Dateline: March 2015. An accomplished Tamil writer announces his ‘death’ on Facebook. He grimly pens a poem announcing his anger that could make him ‘sing a song of curses at all of you’. The gifted writer expresses his anguish at being vilified by accusations of insulting the sentiments of the residents of Tiruchengode. He faces threats to his life from the fringe right-wing groups that demand a ban on his book. Trial by Silence picks up from where his previous controversial novel Madhorubhagan, published in English as One Part Woman, had left readers on a cliffhanger.
The story is set in the countryside around the simple lives of Ponna and Kali, who after 12 long years of being together are unable to have a child. The story revolves around how during a customary visit to a festival, Ponna meets a young stranger, who looks so much like Kali. He proceeds to hold her hands and gently drapes them around himself. ‘The moon was spreading its sweetness all over the world. There was not a spot of cloud in the sky. The moon had no obstacle in reaching across the vast heavens. The earth, drunk on the nectar of moonbeams, lay in stupor. An intoxicated expanse.’

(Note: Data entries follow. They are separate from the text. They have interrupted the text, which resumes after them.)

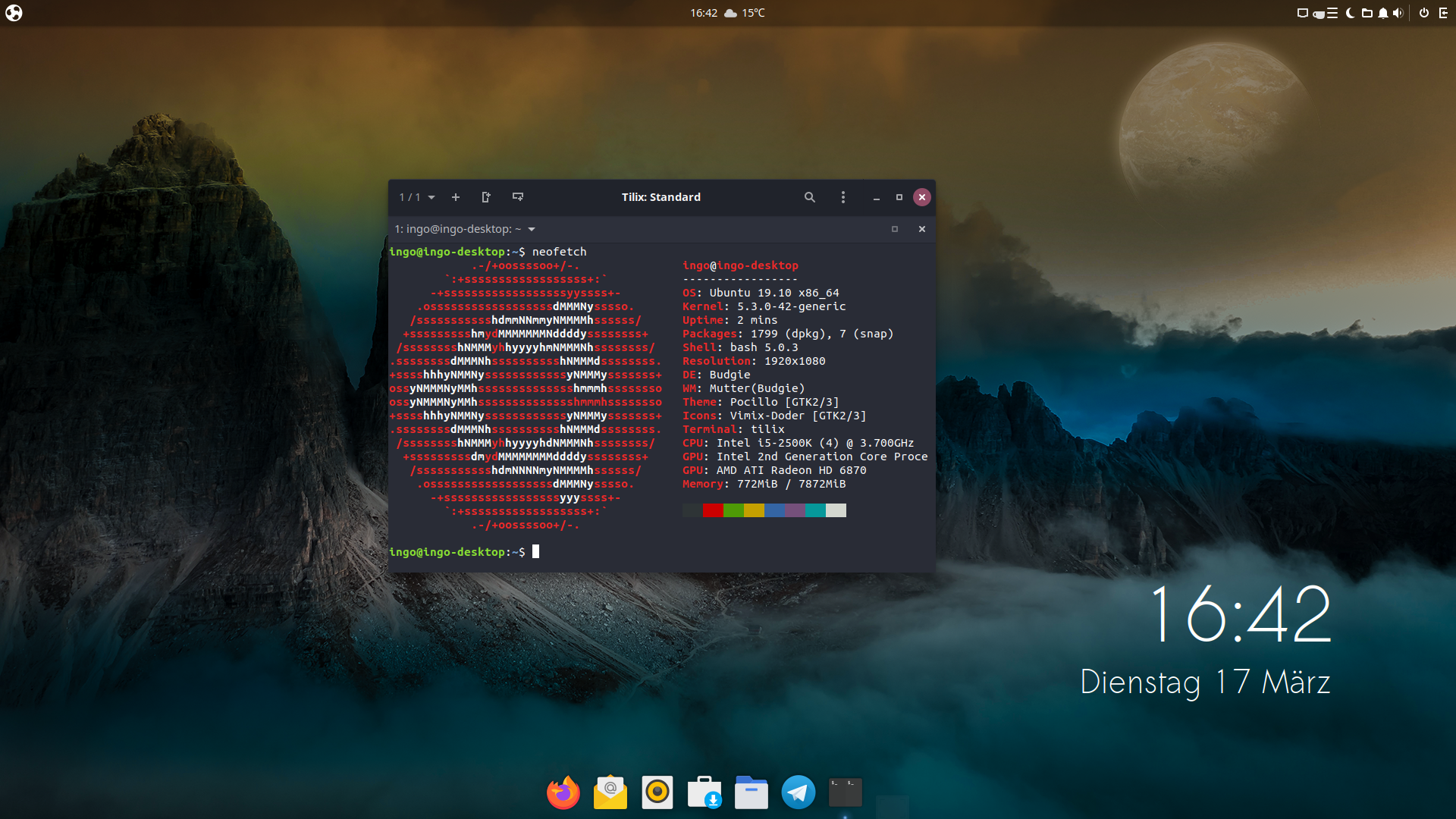1456x819 pixels.
Task: Open the Places folder indicator
Action: pyautogui.click(x=1367, y=13)
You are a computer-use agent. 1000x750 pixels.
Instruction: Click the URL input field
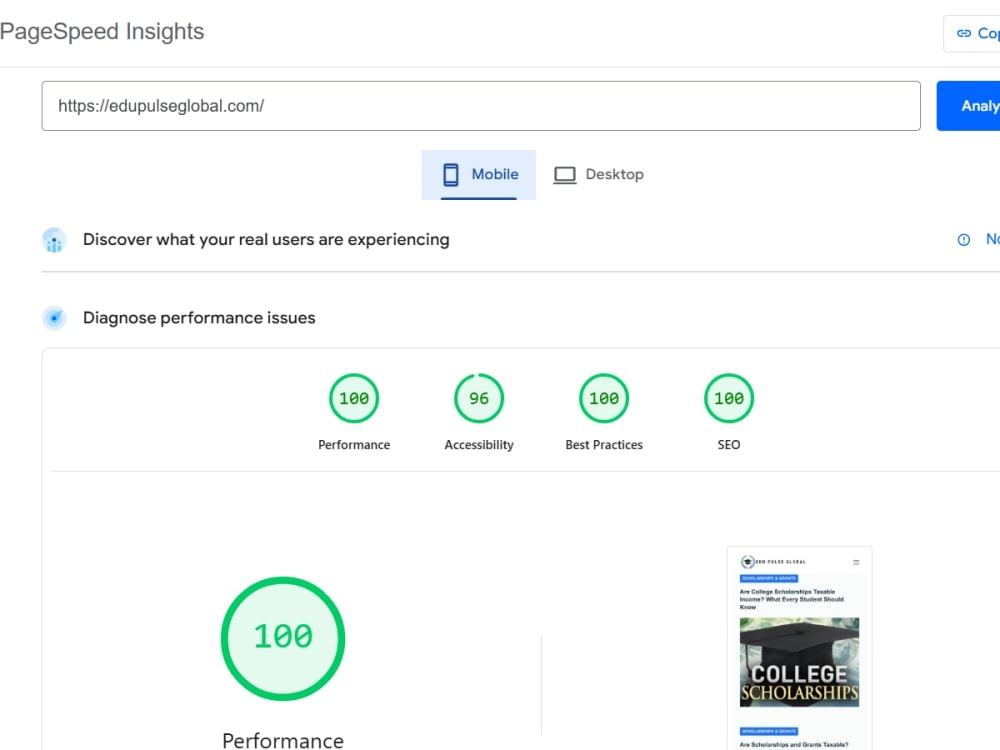481,106
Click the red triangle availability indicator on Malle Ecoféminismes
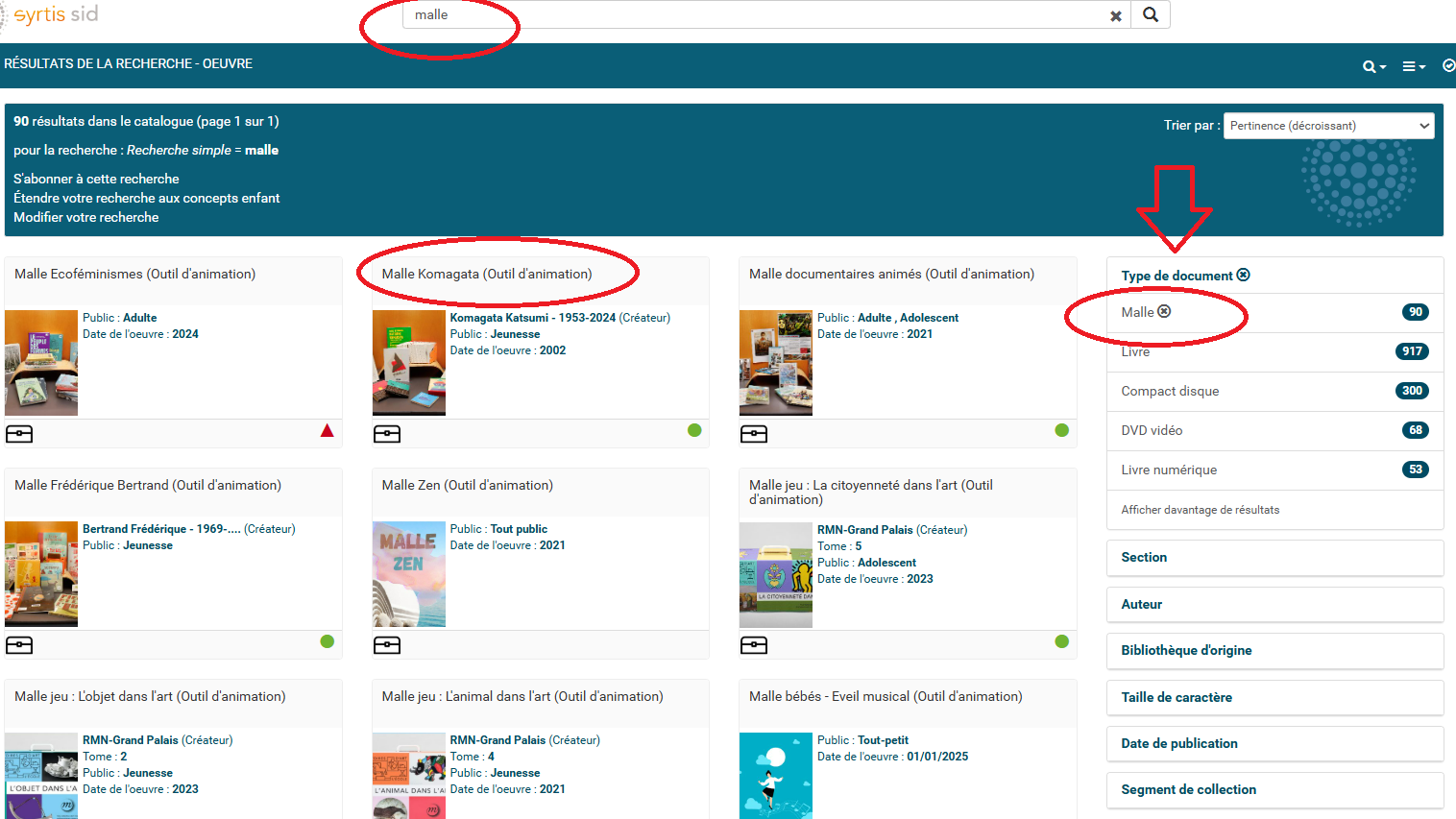 (x=328, y=430)
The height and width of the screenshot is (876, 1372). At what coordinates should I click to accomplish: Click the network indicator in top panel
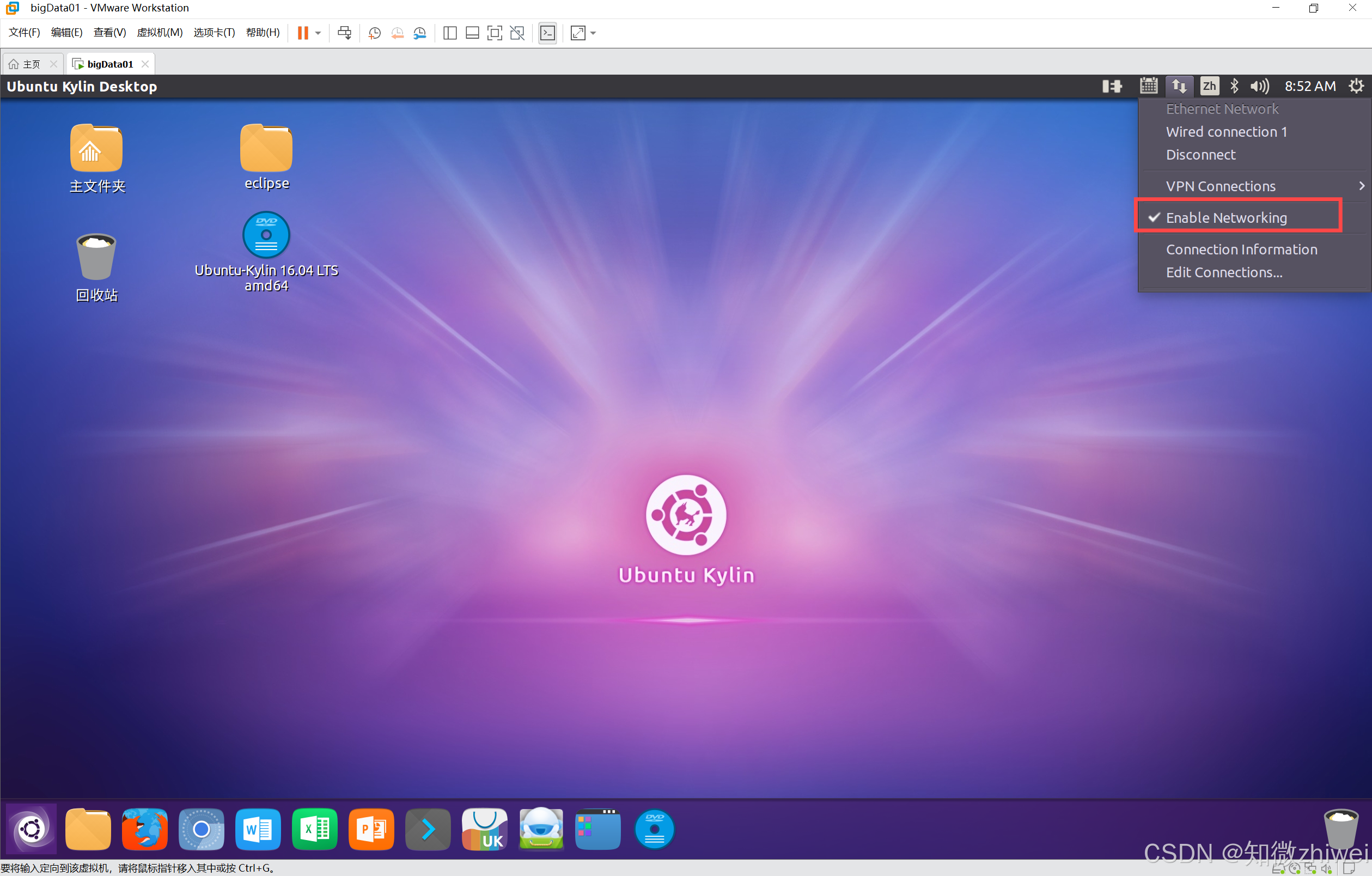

Meanwhile, Kali’s world has imploded leaving him indignant, fuming and stunned at this turn of events. How could this woman, who he thought was a part of his body and a part of his soul, go out, just like that, and return home smelling of another man. He decides to put an end to his suffering, but fate intervenes and the moment passes. Kali is determined to punish Ponna for what he sees as an absolute betrayal. On the other hand, Ponna too is equally upset at being forced to atone for something that was not her fault. In the wake of the temple festival, the two of them grapple with the harsh reality of changed circumstances. His solution? He gives vent to his frustration by hitting the oxen, chasing the sheep and throwing stones at the dog.
Given her predicament, thoughts of ending her life come visiting: should she call it a day by drowning herself and the baby in the Kaveri river? It would be the kindest way to take the baby away. The child should not be left behind lest he be forced to grow up alone only to be one day reviled as one born out of wedlock. With deft hands, the author takes the narrative to a whole other level and a dramatic conclusion. In a single sentence, there’s a twist to the tale that shall leave you breathless, gasping for more.